(1)<栃本南方断層の活動時期の推定>

栃本南方断層の活動年代を直接示す調査結果は得られなかった.しかし,ボーリング調査で基盤岩上を覆う被覆層の構成が明らかになった結果,現在は湿原となっている地形が,大きな環境変遷を経て形成されたものであることが明らかになった.この環境変化は断層活動と関連している可能性があることから,堆積物の層相やそれらから類推される堆積環境の変化から断層活動時期の推定を試みた.

(1)溶岩流形成時期

扇ノ山を起源とする溶岩流が流下し,固結した.この時期は,既存資料によると更新世中期以前である.

(2)玉石混じり砂礫層の形成時期

この砂礫層は,礫径のかなり大きな玉石が混じる一方で,マトリックスには粘性土がかなり含まれることから,土石流的な堆積物であると考えられる.溶岩流上の凹地もしくは谷を厚く埋積するような,かなり流動的な堆積環境であったと推定される.

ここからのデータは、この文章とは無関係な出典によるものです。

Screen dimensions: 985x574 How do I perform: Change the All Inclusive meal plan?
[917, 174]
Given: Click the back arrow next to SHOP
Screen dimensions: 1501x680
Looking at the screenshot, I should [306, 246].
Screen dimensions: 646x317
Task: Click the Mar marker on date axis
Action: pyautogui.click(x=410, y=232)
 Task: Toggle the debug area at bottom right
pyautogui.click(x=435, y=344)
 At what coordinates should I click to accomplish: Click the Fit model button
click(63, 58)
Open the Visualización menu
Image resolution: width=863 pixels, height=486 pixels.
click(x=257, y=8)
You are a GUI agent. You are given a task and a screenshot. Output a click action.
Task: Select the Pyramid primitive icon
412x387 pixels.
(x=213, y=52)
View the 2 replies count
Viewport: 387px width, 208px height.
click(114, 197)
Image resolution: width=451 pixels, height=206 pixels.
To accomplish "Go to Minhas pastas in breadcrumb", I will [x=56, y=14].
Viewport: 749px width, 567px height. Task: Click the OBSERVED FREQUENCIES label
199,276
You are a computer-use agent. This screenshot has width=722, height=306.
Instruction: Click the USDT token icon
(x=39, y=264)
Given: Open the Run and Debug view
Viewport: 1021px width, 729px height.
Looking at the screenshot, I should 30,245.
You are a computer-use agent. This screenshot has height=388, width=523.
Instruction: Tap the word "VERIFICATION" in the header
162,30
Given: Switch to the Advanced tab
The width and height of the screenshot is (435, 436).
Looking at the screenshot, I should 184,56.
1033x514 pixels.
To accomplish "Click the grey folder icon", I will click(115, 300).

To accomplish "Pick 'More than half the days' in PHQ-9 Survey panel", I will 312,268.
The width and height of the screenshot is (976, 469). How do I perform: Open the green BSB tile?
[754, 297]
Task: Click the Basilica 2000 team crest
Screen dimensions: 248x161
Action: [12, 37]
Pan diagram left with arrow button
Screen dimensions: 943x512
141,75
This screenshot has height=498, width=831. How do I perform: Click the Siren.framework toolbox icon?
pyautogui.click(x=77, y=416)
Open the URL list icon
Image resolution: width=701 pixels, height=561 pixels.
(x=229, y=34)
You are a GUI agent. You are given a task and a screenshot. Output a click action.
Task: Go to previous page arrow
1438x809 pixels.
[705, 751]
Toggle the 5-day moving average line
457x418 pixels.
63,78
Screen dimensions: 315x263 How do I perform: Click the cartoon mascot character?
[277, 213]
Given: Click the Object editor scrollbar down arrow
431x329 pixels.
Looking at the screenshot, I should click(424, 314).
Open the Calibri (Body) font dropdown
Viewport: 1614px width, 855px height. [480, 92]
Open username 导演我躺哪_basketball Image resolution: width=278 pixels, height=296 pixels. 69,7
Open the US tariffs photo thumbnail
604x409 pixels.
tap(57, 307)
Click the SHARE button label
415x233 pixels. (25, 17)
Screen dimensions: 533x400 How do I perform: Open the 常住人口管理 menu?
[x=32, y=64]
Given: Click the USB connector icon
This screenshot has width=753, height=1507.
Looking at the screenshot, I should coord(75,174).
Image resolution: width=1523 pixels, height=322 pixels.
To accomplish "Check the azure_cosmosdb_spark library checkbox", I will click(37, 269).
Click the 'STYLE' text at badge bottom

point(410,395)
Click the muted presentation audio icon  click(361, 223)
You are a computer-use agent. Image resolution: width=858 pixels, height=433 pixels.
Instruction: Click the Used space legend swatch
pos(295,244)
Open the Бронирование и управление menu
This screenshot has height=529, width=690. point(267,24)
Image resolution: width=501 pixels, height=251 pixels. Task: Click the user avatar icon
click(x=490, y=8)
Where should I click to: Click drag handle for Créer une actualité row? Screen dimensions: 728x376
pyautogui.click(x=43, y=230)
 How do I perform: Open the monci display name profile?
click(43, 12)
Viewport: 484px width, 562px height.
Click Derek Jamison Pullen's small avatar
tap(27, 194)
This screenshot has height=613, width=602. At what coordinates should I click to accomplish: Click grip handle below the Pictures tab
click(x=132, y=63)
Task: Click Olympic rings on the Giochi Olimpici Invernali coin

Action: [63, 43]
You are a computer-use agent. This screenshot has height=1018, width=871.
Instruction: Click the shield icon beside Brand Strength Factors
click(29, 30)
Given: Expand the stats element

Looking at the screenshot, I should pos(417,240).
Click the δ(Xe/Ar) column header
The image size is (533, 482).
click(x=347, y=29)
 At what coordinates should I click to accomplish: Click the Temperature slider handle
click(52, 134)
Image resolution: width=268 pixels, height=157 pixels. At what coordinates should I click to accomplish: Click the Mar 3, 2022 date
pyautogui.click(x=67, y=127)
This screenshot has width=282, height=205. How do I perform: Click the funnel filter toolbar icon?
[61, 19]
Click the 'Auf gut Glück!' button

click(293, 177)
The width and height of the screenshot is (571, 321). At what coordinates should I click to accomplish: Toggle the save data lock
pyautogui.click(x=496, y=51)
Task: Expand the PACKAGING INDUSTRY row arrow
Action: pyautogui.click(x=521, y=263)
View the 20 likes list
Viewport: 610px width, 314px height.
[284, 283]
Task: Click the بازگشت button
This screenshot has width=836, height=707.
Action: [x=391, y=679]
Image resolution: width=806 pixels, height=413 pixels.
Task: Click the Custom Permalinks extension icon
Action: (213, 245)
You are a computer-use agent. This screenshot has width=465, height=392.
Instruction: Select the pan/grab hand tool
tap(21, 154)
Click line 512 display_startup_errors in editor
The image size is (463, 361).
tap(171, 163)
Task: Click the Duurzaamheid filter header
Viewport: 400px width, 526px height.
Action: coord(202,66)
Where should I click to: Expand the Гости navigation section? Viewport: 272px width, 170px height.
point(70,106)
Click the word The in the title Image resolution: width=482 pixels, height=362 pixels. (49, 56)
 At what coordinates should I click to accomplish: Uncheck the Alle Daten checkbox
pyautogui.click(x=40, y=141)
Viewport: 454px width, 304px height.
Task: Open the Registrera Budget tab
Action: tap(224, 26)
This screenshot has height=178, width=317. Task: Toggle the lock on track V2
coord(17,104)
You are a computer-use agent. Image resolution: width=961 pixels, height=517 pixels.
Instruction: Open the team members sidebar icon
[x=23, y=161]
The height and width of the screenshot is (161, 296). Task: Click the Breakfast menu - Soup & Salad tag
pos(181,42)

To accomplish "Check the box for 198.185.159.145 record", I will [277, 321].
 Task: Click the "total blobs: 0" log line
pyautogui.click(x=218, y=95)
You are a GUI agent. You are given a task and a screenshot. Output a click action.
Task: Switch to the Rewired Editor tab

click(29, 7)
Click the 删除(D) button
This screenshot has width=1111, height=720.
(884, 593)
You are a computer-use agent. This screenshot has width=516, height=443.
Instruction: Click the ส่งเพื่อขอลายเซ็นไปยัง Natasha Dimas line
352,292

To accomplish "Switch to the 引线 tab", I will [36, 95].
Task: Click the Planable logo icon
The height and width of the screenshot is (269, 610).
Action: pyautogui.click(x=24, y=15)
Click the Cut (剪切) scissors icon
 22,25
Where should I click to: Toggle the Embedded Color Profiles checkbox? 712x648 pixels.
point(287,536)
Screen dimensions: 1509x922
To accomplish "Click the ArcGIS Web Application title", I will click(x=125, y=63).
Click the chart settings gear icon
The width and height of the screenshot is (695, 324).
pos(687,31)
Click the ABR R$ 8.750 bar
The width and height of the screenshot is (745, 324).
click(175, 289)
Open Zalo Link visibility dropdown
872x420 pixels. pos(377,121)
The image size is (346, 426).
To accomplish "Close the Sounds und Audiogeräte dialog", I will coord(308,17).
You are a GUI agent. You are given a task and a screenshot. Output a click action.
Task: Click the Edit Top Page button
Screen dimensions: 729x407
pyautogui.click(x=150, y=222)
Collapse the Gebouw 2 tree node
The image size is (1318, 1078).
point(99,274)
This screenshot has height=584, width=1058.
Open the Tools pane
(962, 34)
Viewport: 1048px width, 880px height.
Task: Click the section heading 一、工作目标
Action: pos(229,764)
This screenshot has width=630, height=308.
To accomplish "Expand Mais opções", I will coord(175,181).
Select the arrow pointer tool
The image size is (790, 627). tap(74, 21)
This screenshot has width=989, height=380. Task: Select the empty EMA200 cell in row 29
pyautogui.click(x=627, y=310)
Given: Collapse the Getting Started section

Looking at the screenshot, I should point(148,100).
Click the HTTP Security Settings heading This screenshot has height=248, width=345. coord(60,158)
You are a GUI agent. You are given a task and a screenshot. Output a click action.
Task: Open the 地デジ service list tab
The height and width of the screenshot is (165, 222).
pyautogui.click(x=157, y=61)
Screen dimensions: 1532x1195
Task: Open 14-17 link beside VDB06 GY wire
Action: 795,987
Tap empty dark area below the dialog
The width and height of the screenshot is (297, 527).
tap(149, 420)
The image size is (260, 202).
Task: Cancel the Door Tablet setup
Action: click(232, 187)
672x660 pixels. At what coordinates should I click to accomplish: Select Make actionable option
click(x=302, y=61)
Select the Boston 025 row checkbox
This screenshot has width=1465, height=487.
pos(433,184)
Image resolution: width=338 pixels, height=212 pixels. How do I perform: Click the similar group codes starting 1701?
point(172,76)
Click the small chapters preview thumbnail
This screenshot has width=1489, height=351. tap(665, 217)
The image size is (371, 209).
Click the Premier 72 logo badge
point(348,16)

(3)礫混じり腐植混じり粘土層から腐植質粘土混じり砂礫層の形成時期

腐植質粘土層が形成されていることから,平常時は平坦に埋積された谷間の静かな湛水域で,湿原状の堆積環境であったと考えられるが,洪水時などは砂礫が流れ込むような流動的な環境になったと考えられる.礫混じり腐植混じり粘土層の14C年代の結果から,この砂礫層の形成時期は約9,600年前以降と考えられる.

(4)腐植土層の形成時期

(3)に引き続き湿原状の堆積環境であった時期で,さらに礫の流入が希な浅い静かな湛水域へと変化し,腐植土が形成されたと考えられる.腐植土層の14C年代の結果から,この時期は約1,800年前程度の時期であったと考えられる.

(5)礫混じり粘土層の形成時期

現在に近い堆積環境になった時期.粘土が形成されていることから,平常時は静かな湛水域であるが,洪水時などは時折礫が流れ込むようなやや流動的な環境にもなったと推定される.したがって,現在の湿地の出口付近の環境に近いと考えられる.

これらの堆積史の中で,環境が大きく変化したのが,(2)と(3)間である.この時期に,下流部で河川をせき止めるような変化が生じた可能性が考えられる.下流部で河川をせき止めるような変化は,地形的に見た栃本南方断層の西上がりの運動や,ボーリング調査で明らかになった西側の基盤岩の上昇と調和的である.したがって,栃本南方断層は,(2)と(3)の間に活動した可能性がある.